Two jailed over bungled Molotov cocktail attack on nightclub at St James Power Station

Daryl Tay, 28, was sentenced to five years and six months' jail for his act of mischief and other drug-related offences.
Daryl Tay, 28, was sentenced to five years and six months' jail for his act of mischief and other drug-related offences.ST PHOTO: WONG KWAI CHOW

SINGAPORE - Five men hatched a plan to take revenge on a nightclub's bouncers over a dispute by setting it on fire with Molotov cocktails the next day.

But when they realised their hiding spot was too far from their target - Club Hollywood at St James Power Station - they hurled the homemade explosives at the nearby Postbar, sending bouncers and patrons scurrying to safety.

On Tuesday (March 12), two of the five were sentenced to jail, having earlier pleaded guilty to one charge each of committing mischief by fire.

Toh Wei Yi, 29, was sentenced to 20 months' jail, while Daryl Tay, 28, was sentenced to five years and six months' jail for his act of mischief and other drug-related offences.

The court had earlier heard that Toh and Tay were part of the group led by their friend Bryan Ho, 28.

Ho had been thrown out of Club Hollywood by its bouncers on Sept 12, 2016, following a dispute with other patrons.

He hatched the revenge plan, and roped in his younger brother and three friends to carry it out.

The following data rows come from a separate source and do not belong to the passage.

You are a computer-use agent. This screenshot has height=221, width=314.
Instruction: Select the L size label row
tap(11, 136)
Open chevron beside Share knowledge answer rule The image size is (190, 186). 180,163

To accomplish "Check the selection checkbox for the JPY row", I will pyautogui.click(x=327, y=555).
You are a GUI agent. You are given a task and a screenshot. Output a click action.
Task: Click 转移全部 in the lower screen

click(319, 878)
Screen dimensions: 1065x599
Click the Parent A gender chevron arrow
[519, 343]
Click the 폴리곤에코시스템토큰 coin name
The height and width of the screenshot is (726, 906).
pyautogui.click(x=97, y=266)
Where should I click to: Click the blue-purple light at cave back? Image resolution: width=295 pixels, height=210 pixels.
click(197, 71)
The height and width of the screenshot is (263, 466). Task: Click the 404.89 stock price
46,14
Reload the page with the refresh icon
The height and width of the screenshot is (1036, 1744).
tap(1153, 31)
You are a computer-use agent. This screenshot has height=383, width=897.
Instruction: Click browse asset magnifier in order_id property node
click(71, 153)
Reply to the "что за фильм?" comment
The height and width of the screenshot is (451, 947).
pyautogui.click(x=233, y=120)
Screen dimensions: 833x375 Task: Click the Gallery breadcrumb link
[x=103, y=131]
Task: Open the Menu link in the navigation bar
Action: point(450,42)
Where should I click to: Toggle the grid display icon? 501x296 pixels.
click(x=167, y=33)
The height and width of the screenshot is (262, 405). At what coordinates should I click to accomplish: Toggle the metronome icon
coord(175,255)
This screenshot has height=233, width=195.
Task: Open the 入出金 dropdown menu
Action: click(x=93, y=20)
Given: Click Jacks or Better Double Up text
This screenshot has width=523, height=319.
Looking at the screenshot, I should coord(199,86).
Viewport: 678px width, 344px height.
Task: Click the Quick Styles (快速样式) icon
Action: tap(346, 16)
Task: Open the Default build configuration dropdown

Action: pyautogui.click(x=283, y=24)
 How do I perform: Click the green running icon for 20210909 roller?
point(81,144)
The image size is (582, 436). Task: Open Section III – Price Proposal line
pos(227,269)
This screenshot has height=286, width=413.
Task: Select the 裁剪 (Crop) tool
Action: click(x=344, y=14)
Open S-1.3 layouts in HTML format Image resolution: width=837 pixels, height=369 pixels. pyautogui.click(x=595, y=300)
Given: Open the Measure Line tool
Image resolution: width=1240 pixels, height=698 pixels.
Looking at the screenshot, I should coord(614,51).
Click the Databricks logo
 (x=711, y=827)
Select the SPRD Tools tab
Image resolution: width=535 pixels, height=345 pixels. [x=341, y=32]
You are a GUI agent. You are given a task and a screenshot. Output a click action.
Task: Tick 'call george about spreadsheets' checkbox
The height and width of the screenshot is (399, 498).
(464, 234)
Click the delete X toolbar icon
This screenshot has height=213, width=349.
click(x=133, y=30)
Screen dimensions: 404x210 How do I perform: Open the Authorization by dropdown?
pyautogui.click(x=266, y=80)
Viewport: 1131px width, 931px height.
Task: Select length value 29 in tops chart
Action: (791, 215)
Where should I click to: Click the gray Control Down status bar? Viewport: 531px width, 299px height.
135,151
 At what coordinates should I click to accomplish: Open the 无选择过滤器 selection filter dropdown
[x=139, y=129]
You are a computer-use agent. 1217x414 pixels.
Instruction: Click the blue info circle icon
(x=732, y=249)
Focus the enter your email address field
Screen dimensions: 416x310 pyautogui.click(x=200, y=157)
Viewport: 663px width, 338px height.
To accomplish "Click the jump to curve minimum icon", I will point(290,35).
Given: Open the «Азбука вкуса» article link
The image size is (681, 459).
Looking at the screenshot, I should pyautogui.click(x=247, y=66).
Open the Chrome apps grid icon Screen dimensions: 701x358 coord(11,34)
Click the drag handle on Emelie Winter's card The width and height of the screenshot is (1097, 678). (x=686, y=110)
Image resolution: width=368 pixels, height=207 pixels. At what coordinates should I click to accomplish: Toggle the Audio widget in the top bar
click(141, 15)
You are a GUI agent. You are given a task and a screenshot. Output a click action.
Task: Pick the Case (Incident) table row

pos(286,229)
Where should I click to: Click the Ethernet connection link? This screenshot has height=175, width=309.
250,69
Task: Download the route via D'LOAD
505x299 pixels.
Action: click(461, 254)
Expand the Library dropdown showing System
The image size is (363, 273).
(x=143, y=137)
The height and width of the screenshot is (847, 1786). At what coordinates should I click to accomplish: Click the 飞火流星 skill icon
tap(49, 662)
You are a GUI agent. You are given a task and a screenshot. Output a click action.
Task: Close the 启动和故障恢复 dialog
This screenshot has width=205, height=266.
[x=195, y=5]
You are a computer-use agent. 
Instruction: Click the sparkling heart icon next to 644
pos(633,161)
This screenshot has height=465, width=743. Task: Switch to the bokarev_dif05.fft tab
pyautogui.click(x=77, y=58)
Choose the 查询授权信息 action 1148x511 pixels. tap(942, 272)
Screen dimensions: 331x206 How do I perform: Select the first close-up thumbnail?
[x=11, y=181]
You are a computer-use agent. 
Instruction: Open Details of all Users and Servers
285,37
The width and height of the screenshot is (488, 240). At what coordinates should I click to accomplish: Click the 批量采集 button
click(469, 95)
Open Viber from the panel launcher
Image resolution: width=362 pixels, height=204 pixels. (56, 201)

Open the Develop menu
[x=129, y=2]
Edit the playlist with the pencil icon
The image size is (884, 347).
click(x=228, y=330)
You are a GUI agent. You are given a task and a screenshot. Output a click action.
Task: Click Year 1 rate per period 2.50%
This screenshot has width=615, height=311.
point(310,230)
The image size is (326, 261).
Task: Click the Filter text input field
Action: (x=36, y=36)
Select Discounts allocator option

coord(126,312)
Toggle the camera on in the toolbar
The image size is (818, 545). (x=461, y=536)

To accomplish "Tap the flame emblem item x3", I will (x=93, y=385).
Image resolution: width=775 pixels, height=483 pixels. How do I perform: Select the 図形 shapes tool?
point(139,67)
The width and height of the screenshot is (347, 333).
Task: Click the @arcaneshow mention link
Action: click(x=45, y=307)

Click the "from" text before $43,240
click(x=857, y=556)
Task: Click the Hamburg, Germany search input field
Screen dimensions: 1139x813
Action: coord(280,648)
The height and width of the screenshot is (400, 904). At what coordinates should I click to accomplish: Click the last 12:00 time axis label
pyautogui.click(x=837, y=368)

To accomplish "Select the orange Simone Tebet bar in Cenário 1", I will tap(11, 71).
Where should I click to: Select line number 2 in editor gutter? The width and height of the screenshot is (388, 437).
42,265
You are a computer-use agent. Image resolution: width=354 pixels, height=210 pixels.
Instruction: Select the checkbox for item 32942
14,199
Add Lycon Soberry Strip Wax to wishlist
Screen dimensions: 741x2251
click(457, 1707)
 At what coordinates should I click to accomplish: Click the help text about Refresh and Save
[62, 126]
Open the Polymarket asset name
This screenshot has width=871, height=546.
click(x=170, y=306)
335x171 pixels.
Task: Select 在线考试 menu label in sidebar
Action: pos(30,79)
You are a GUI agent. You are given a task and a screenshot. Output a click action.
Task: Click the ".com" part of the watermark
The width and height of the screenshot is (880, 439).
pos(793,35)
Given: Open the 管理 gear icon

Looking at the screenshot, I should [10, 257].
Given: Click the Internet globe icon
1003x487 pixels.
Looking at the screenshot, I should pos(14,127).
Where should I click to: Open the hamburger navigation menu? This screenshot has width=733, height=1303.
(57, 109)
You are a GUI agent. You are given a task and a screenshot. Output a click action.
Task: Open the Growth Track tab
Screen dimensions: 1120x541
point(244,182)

Tay and Toh bought the bottles, socks and petrol to make the explosives.

Just after 2am on Sept 13, Tay parked a car across the road from St James where he and Toh remained, while Ho, his brother Cephas and friend Eugene Lim set off with their Molotov cocktails.

 

However they realised their target was still a distance from their hiding spot behind some parked cars.

As such, they decided to throw the Molotovs at the outlet closest to the carpark, knowing it would be likely that they will thereby cause damage to property, said court documents.

Two bouncers stationed nearby managed to move away in time, and one of them also pushed a patron away to safety.

All five men fled but were arrested after extensive police investigations.

In Tay and Toh's sentencing on Tuesday, District Judge Kan Shuk Weng disagreed with the defence's statement that the acts were carried out in a "moment of indiscretion".

She said the attack was premeditated and had potential for harm, adding that it was a "totally unprovoked and unjustified" attack as the club was not related to the dispute.

Tay is currently out on bail and will begin his sentence on April 1, while Toh is being remanded pending his decision to appeal against his sentence.

Ho and his brother Cephas, 25, will be sentenced at a later date, while the charges against the last member of the group, Eugene Lim, have been abated after his death on July 11, 2017.

For committing acts of mischief by fire or any explosive substance, the duo could have been fined and jailed for up to seven years each.